Вокруг дацана гнездились небольшие дома. Ни улиц, ни дворов, ни палисадников, ни крылец — лишь только отполированные до блеска бревна коновязей выстроились перед окнами. Меж домов полыхали костры: варилось мясо, кипятился чай.
Вблизи костров толпились нищие, жадно вдыхали мясной запах, истекали слюной. Молодые хувараки и деревенские парни потешались над ними. Чуть поодаль лежали, положив голову на вытянутые лапы, здоровенные псы. Нищие и собаки терпеливо ждали подачек.
Ермак Дионисович вошел в храм. Верующих было немного, они сидели меж необхватных колонн, молились. Таров тоже сел и стал разглядывать отделку и украшение дацана. Позолоченные боги были строги и высокомерны. Внимание привлекла большая роспись. Он знал, это Сансара. На картине изображена вселенная, какой ее представляют буддисты. Выразительно показаны рай и ад. Молитвенные барабаны, точно тяжелые жернова, медленно вращались, поскрипывали. Откуда-то из глубины доносились приглушенные звуки скорбной музыки.
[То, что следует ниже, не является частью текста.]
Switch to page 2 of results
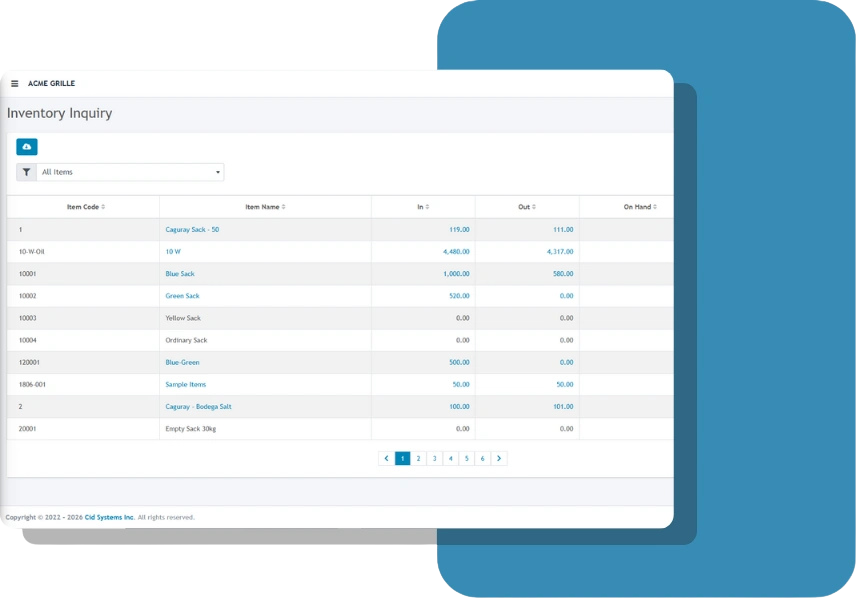click(419, 458)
Убедившись, что ширетуя Цэвэна в дацане нет, Таров вышел. Пожилая женщина, тащившая в храм плачущего мальчика, показала дом, где живет настоятель.
Цэвэн сидел на шелковых тюфяках, перед ним стояло деревянное корытце с кусками вареной баранины. За его спиной склонились два ламы почтенного возраста. Ширетуй кинул сердитый взгляд на Тарова и тут же, должно быть, догадался: перед ним не простой верующий. Цэвэн отослал прислужников.
— Вы, очевидно, по важному делу ко мне? — спросил он, вытирая жирные руки о полу желтого халата. — Иначе не осмелились бы войти в такой час...
— Да, ламбгай [5] . Я приехал издалека, с важным поручением к вам...
По круглому, словно полная луна, лицу ширетуя потекли струйки пота. Он заерзал и, скрестив руки, стал нервно царапать под мышками. Ермак Дионисович назвал пароль и передал Цэвэну личное письмо от атамана Семенова.
Об этой проповеди Таров вспомнил ночью, когда они остались вдвоем, и настоятель раскрыл свои истинные взгляды.
— Большевики осквернили божьи храмы, — зло говорил Цэвэн. — На немерянном пространстве от Байкала до Читы, где живет больше двухсот тысяч верующих, дацанов осталось раз-два — и обчелся. Однако и эти скоро закроют. Неужели мы будем жить, пока нас вышвырнут, как гулгэнов-щенят? Нужно поднять народ на защиту святой веры, надо так всех взбудоражить, чтобы земля горела черным пламенем под ногами у безбожников...
5
Ламбгай — почтительное обращение к ламе (бурятское).
— Позвольте, ламбгай, как же это согласуется с вашей проповедью о непротивлении злу? — спросил Таров, улыбаясь. Он рассчитывал обернуть вопрос в шутку, если ширетуй обидится.
Цэвэн взглянул заплывшими глазами, налил себе полный стакан араки, выпил залпом и с жадностью стал жевать жирную баранину.
Ермак Дионисович наблюдал искоса и думал: «Однако целого барана может сожрать этот толстый, разжиревший человек».
Между тем Цэвэн продолжал жевать баранину и, казалось, не собирался отвечать на его вопрос.